**RAW DATA**:
==============================
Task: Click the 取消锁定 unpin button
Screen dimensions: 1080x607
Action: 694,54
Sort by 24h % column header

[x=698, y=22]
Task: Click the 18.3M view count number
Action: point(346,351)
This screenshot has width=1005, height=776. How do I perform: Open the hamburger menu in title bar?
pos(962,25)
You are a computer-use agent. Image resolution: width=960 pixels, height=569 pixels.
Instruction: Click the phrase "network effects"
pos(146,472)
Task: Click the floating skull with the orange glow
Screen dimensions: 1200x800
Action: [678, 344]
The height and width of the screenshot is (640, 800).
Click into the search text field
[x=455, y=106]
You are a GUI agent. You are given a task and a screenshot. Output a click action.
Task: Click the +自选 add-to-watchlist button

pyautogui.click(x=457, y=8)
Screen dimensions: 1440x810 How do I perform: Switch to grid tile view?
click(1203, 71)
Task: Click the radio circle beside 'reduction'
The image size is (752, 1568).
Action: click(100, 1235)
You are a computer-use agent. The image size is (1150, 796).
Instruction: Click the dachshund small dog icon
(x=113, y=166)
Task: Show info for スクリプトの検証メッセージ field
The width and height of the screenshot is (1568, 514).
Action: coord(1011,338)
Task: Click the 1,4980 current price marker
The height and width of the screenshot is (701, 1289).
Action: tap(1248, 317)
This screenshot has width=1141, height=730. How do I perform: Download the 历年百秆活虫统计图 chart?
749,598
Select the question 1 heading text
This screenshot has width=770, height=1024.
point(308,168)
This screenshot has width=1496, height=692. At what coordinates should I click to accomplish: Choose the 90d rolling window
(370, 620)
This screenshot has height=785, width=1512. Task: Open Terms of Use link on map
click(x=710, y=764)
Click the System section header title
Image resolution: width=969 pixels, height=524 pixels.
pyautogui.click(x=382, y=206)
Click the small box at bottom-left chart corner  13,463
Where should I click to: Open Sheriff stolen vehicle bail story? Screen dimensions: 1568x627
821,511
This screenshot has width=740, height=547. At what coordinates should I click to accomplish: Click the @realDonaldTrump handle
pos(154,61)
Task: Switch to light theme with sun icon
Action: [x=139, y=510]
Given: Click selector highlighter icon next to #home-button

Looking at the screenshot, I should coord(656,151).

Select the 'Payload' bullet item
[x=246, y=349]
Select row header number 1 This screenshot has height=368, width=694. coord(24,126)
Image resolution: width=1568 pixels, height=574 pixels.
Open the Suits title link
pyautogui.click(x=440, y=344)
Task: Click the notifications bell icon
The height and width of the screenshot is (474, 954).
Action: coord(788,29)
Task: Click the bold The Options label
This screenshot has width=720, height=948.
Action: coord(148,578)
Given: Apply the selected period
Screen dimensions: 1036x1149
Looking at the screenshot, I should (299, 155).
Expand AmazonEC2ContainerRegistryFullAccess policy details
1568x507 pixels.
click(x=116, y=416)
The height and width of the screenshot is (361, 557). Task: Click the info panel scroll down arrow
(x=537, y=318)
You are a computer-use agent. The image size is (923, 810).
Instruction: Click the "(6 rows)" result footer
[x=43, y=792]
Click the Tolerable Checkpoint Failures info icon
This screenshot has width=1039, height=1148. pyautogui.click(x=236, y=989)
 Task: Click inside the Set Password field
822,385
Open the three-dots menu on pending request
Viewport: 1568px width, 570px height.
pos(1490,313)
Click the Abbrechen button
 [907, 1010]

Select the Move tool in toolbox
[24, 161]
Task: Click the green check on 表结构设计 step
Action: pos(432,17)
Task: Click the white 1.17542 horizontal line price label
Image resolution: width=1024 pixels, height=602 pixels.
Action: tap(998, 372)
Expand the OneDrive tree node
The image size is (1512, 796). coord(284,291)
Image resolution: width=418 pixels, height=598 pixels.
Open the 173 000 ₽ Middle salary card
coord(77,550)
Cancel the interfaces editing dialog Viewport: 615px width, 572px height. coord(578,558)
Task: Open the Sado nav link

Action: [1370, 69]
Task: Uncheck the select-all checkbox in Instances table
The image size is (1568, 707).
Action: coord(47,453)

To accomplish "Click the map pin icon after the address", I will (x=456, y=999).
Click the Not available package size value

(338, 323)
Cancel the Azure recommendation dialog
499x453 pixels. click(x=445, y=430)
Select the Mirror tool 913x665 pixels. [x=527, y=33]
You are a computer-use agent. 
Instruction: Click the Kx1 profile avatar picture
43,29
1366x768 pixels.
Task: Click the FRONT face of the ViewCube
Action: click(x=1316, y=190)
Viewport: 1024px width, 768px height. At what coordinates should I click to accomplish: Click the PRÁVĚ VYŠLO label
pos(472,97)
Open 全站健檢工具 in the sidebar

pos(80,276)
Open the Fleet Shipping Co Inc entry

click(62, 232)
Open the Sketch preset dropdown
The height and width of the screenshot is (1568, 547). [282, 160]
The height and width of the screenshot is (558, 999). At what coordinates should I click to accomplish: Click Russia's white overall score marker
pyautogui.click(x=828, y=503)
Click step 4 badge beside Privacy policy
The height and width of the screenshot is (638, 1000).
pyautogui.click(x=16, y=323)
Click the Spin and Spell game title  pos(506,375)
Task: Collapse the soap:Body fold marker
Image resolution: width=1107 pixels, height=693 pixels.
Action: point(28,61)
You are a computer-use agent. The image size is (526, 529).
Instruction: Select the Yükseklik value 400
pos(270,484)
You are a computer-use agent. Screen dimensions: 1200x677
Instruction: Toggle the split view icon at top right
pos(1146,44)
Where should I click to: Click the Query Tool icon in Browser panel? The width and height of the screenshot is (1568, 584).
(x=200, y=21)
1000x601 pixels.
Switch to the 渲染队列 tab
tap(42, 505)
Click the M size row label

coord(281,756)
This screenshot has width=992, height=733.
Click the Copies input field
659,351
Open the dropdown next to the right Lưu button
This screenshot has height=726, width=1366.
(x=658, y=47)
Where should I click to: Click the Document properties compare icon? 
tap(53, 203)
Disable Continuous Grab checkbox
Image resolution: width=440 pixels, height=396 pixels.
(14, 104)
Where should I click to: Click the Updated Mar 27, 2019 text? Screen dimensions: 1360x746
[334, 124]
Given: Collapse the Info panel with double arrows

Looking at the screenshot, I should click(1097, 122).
==============================
**AIM OF THE EXERCISE**: Take the entries above and return only the lines from the one with "You are a computer-use agent. Screen" to the one with "1000x601 pixels.", both included, unchanged.

**EXERCISE OUTPUT**:
You are a computer-use agent. Screen dimensions: 1200x677
Instruction: Toggle the split view icon at top right
pos(1146,44)
Where should I click to: Click the Query Tool icon in Browser panel? The width and height of the screenshot is (1568, 584).
(x=200, y=21)
1000x601 pixels.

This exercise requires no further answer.